_DOCUMENT TEXT:_
————————
Hot City at the edge of the Arabian Desert
 
 

I WOKE up at 2:00 AM Dubai time. I wasn’t sure what the time was back in Brisbane where the plane had departed some 12 hours earlier. That didn’t matter anymore. I was over on the other side of the world now. Everyone else in the cabin was stirring from their slumber, and the cabin crew were showing signs that breakfast was near. I looked at the screen and saw we were now 1500 kilometres away from our destination. Looking back along the track, we had flown directly over Singapore and northern Sumatra before crossing southern India to our current position about 100 kilometres off the coast of Mumbai.

Breakfast
Breakfast

The cabin lights came on, and breakfast was served. It was simple just being scrambled eggs and fruit, but very nice. I could see through the curtain into business class. The lights were still off in there, giving them a bit more beauty sleep. It was not long though before they too were woken up. We finished breakfast and started preparing for the landing as we crossed the Omani coast of the Arabian Peninsula.
————————
[Rows of pointing data]
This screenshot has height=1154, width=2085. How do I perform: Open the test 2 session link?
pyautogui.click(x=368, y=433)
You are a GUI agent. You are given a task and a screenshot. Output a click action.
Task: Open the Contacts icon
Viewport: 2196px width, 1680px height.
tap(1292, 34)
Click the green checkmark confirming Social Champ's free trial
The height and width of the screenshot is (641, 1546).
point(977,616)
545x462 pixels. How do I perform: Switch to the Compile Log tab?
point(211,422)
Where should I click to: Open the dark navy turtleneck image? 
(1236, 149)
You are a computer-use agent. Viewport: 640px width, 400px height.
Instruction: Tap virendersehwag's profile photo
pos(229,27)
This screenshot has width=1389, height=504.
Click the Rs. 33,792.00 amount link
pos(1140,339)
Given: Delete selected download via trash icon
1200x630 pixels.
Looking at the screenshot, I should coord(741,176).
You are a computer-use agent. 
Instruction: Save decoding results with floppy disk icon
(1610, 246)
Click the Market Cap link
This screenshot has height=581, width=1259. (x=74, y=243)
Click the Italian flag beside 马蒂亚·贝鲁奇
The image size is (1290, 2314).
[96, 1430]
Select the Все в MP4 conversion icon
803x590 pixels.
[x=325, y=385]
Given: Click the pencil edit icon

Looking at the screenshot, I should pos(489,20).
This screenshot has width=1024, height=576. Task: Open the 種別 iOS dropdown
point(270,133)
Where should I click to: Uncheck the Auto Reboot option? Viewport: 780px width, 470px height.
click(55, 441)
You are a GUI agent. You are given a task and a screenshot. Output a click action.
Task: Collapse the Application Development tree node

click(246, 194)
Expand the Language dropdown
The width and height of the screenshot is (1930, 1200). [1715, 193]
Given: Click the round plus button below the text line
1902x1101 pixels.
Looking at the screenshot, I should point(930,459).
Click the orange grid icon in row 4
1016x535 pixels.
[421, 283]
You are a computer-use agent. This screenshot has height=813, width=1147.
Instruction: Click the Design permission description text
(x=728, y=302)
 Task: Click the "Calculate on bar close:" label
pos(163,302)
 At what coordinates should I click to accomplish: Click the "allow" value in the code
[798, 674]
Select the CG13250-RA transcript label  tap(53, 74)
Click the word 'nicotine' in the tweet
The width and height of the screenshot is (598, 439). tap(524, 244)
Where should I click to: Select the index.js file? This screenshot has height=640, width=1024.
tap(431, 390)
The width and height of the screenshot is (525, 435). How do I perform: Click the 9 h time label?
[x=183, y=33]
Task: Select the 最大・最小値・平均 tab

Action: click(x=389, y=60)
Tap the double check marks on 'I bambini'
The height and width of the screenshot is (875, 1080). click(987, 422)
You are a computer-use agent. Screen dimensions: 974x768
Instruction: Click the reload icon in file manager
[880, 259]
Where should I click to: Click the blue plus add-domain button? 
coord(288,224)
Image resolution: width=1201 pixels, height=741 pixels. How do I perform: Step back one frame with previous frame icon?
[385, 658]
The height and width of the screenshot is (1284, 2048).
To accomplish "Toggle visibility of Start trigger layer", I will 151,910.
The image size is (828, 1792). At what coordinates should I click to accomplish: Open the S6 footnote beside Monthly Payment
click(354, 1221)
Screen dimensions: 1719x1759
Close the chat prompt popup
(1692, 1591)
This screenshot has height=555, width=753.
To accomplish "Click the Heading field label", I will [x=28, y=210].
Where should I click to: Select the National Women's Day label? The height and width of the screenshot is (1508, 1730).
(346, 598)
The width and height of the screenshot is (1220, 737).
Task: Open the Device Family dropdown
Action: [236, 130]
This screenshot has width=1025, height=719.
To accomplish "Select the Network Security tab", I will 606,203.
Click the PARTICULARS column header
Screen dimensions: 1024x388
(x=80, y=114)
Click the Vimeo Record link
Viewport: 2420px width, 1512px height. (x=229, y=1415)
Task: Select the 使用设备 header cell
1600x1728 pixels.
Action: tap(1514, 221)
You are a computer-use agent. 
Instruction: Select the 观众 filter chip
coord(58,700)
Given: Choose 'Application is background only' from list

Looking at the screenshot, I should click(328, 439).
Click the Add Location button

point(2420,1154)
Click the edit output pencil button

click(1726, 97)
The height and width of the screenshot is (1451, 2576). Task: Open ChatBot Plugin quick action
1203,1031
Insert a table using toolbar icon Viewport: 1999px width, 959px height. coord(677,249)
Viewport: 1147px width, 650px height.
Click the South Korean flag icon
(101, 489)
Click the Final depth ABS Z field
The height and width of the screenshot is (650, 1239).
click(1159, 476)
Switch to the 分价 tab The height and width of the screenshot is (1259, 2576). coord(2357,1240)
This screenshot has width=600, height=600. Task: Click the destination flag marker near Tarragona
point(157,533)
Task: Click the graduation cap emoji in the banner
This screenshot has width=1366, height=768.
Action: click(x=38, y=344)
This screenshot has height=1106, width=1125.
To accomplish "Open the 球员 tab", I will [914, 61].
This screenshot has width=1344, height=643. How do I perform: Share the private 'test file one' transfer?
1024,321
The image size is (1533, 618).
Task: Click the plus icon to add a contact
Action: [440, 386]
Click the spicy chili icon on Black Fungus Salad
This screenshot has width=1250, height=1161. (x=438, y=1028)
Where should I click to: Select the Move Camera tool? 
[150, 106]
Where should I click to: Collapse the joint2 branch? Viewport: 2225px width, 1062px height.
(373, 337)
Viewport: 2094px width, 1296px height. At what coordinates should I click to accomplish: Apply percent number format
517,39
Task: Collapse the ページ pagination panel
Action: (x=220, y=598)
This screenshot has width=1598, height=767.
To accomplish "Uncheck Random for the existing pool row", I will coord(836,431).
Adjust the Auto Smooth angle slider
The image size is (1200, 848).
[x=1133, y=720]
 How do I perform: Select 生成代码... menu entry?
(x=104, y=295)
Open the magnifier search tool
————————
_TASK TO COMPLETE:_
From the text about the flight to Dubai, copy word for word the part that opens with the words containing "Hot City at" and closes with "coast of Mumbai.".

_WRITTEN SOLUTION:_
Hot City at the edge of the Arabian Desert
 
 

I WOKE up at 2:00 AM Dubai time. I wasn’t sure what the time was back in Brisbane where the plane had departed some 12 hours earlier. That didn’t matter anymore. I was over on the other side of the world now. Everyone else in the cabin was stirring from their slumber, and the cabin crew were showing signs that breakfast was near. I looked at the screen and saw we were now 1500 kilometres away from our destination. Looking back along the track, we had flown directly over Singapore and northern Sumatra before crossing southern India to our current position about 100 kilometres off the coast of Mumbai.